__Instructions to follow__:
Reproduce all records verbatim.

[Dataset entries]
# # #

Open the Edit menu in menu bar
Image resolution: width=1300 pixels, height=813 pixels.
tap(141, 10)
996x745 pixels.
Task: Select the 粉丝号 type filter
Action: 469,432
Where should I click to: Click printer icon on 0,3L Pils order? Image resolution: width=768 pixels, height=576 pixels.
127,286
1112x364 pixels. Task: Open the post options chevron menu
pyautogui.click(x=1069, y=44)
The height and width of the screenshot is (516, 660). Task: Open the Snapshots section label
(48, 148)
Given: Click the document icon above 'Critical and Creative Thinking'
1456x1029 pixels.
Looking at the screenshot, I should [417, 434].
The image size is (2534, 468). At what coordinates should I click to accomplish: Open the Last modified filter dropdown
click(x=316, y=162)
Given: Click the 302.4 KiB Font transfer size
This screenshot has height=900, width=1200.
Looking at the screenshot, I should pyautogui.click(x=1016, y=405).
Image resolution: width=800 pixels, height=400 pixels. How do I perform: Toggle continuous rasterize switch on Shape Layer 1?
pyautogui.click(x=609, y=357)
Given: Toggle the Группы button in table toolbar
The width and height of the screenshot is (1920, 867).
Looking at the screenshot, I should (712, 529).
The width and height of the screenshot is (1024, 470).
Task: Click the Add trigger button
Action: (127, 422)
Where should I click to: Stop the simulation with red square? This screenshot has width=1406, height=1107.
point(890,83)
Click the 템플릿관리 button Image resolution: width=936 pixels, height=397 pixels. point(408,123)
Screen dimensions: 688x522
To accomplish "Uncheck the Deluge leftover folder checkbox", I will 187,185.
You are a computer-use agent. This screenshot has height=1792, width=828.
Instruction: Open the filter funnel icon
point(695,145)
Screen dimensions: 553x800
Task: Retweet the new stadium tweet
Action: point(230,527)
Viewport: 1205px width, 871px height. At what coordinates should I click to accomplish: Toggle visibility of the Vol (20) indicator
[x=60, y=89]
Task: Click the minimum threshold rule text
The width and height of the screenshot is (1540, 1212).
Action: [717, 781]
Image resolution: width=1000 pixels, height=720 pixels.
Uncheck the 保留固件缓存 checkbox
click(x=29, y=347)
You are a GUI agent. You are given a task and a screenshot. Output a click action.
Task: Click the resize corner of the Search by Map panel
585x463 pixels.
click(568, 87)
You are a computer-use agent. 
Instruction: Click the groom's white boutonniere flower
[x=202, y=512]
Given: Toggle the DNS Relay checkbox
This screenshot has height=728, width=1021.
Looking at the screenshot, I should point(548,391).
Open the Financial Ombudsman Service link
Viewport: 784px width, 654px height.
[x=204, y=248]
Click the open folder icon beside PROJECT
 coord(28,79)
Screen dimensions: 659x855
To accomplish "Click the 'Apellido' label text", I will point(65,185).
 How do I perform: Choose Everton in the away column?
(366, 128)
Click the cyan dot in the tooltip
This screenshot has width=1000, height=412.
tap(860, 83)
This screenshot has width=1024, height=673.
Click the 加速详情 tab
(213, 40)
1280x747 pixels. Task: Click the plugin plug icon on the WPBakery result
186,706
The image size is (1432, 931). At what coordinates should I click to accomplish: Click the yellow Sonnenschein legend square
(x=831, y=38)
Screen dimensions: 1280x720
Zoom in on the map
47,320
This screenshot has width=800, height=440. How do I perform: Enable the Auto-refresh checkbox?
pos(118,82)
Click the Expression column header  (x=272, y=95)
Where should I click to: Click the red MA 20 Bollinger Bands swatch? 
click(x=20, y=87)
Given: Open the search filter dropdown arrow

# # #

__Response__:
Open the Edit menu in menu bar
Image resolution: width=1300 pixels, height=813 pixels.
tap(141, 10)
996x745 pixels.
Task: Select the 粉丝号 type filter
Action: 469,432
Where should I click to: Click printer icon on 0,3L Pils order? Image resolution: width=768 pixels, height=576 pixels.
127,286
1112x364 pixels. Task: Open the post options chevron menu
pyautogui.click(x=1069, y=44)
The height and width of the screenshot is (516, 660). Task: Open the Snapshots section label
(48, 148)
Given: Click the document icon above 'Critical and Creative Thinking'
1456x1029 pixels.
Looking at the screenshot, I should [417, 434].
The image size is (2534, 468). At what coordinates should I click to accomplish: Open the Last modified filter dropdown
click(x=316, y=162)
Given: Click the 302.4 KiB Font transfer size
This screenshot has height=900, width=1200.
Looking at the screenshot, I should pyautogui.click(x=1016, y=405).
Image resolution: width=800 pixels, height=400 pixels. How do I perform: Toggle continuous rasterize switch on Shape Layer 1?
pyautogui.click(x=609, y=357)
Given: Toggle the Группы button in table toolbar
The width and height of the screenshot is (1920, 867).
Looking at the screenshot, I should (712, 529).
The width and height of the screenshot is (1024, 470).
Task: Click the Add trigger button
Action: (127, 422)
Where should I click to: Stop the simulation with red square? This screenshot has width=1406, height=1107.
point(890,83)
Click the 템플릿관리 button Image resolution: width=936 pixels, height=397 pixels. point(408,123)
Screen dimensions: 688x522
To accomplish "Uncheck the Deluge leftover folder checkbox", I will 187,185.
You are a computer-use agent. This screenshot has height=1792, width=828.
Instruction: Open the filter funnel icon
point(695,145)
Screen dimensions: 553x800
Task: Retweet the new stadium tweet
Action: point(230,527)
Viewport: 1205px width, 871px height. At what coordinates should I click to accomplish: Toggle visibility of the Vol (20) indicator
[x=60, y=89]
Task: Click the minimum threshold rule text
The width and height of the screenshot is (1540, 1212).
Action: [717, 781]
Image resolution: width=1000 pixels, height=720 pixels.
Uncheck the 保留固件缓存 checkbox
click(x=29, y=347)
You are a GUI agent. You are given a task and a screenshot. Output a click action.
Task: Click the resize corner of the Search by Map panel
585x463 pixels.
click(568, 87)
You are a computer-use agent. 
Instruction: Click the groom's white boutonniere flower
[x=202, y=512]
Given: Toggle the DNS Relay checkbox
This screenshot has height=728, width=1021.
Looking at the screenshot, I should point(548,391).
Open the Financial Ombudsman Service link
Viewport: 784px width, 654px height.
[x=204, y=248]
Click the open folder icon beside PROJECT
 coord(28,79)
Screen dimensions: 659x855
To accomplish "Click the 'Apellido' label text", I will point(65,185).
 How do I perform: Choose Everton in the away column?
(366, 128)
Click the cyan dot in the tooltip
This screenshot has width=1000, height=412.
tap(860, 83)
This screenshot has width=1024, height=673.
Click the 加速详情 tab
(213, 40)
1280x747 pixels. Task: Click the plugin plug icon on the WPBakery result
186,706
The image size is (1432, 931). At what coordinates should I click to accomplish: Click the yellow Sonnenschein legend square
(x=831, y=38)
Screen dimensions: 1280x720
Zoom in on the map
47,320
This screenshot has width=800, height=440. How do I perform: Enable the Auto-refresh checkbox?
pos(118,82)
Click the Expression column header  (x=272, y=95)
Where should I click to: Click the red MA 20 Bollinger Bands swatch? 
click(x=20, y=87)
Given: Open the search filter dropdown arrow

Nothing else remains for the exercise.